Le dernier burger
Il était 16h07, un jeudi, quand Robert réalisa que la vie ne valait même plus la peine de se gratter les couilles.
Il était assis nu sur son lit, un slip usé en guise de chapeau. Le ventilateur grinçait comme une vieille pute arthritique. Une canette de bière tiède collait à sa cuisse. Il avait lu l’étiquette d’un shampooing pendant vingt bonnes minutes, et ça n’avait même pas été la partie la plus triste de sa journée.
Il se leva, gratta son ventre poilu, rotta longuement, puis dit à haute voix :
— McDo.
C’était plus un gémissement qu’une décision. Il ne savait pas vraiment pourquoi. Il n’avait pas faim. Il n’avait pas d’envie. Il avait juste besoin de faire quelque chose avant de se transformer en meuble.
Alors il mit un short, sans caleçon. Il se foutait du reste. Il claqua la porte. Direction le temple de la graisse.
Le McDonald's était climatisé à s’en geler les tétons.
Robert entra comme un roi déglingué dans son palais de néons. Il alla direct à la borne, appuya sur tout ce qui brillait. Il avait décidé de se faire péter le bide, de se niquer la panse, de se remplir à ras bord comme une baignoire de merde.
Il commanda trois Big Mac, deux McChicken, un Royal Deluxe, une boîte de 40 nuggets, deux grandes frites, trois glaces, un milkshake, et un Coca light, « parce que faut faire gaffe à la ligne », gloussa-t-il en rotant.

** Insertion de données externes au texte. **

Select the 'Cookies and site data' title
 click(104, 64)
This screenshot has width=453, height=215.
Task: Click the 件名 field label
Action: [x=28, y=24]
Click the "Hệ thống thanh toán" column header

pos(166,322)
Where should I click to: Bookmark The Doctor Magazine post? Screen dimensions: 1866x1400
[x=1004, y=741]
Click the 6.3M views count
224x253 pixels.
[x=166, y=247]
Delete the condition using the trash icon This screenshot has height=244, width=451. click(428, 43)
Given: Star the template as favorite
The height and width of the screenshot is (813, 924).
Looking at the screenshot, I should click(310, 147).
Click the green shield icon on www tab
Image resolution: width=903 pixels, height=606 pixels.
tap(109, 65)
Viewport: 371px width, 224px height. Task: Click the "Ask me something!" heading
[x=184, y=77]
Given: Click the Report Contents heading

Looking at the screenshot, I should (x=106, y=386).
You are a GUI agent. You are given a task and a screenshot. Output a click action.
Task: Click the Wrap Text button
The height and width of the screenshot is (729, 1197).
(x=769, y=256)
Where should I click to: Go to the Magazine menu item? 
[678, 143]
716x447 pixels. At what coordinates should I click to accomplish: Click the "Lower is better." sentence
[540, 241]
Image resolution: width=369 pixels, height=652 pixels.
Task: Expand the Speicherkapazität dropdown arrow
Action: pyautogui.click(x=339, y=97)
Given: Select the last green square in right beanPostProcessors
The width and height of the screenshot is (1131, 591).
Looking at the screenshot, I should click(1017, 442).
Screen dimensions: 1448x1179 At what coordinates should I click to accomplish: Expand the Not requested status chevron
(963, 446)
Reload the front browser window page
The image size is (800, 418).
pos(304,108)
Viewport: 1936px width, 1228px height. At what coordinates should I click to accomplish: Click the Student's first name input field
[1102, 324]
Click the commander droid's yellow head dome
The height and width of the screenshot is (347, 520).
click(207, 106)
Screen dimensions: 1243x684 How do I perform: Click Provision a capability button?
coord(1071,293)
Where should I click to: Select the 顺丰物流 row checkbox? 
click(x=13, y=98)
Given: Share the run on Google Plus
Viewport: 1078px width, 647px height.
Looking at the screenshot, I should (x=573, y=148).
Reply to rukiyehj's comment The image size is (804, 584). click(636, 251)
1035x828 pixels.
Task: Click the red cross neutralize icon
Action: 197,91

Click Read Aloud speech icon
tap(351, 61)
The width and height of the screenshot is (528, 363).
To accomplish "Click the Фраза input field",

Il s’installa près de la vitre. Un coin stratégique : s’il devait crever, il voulait qu’on le voie.
Il mangea comme une bête. Il déchiqueta les burgers à pleines mains, suçait les sauces comme un obsédé, avalait les frites par grappes. Il était en transe. L’huile, le sucre, le gras — tout ça fondait dans son cerveau comme une drogue molle. Son short s’ouvrait tout seul, ses aisselles coulaient, ses yeux s’embuaient.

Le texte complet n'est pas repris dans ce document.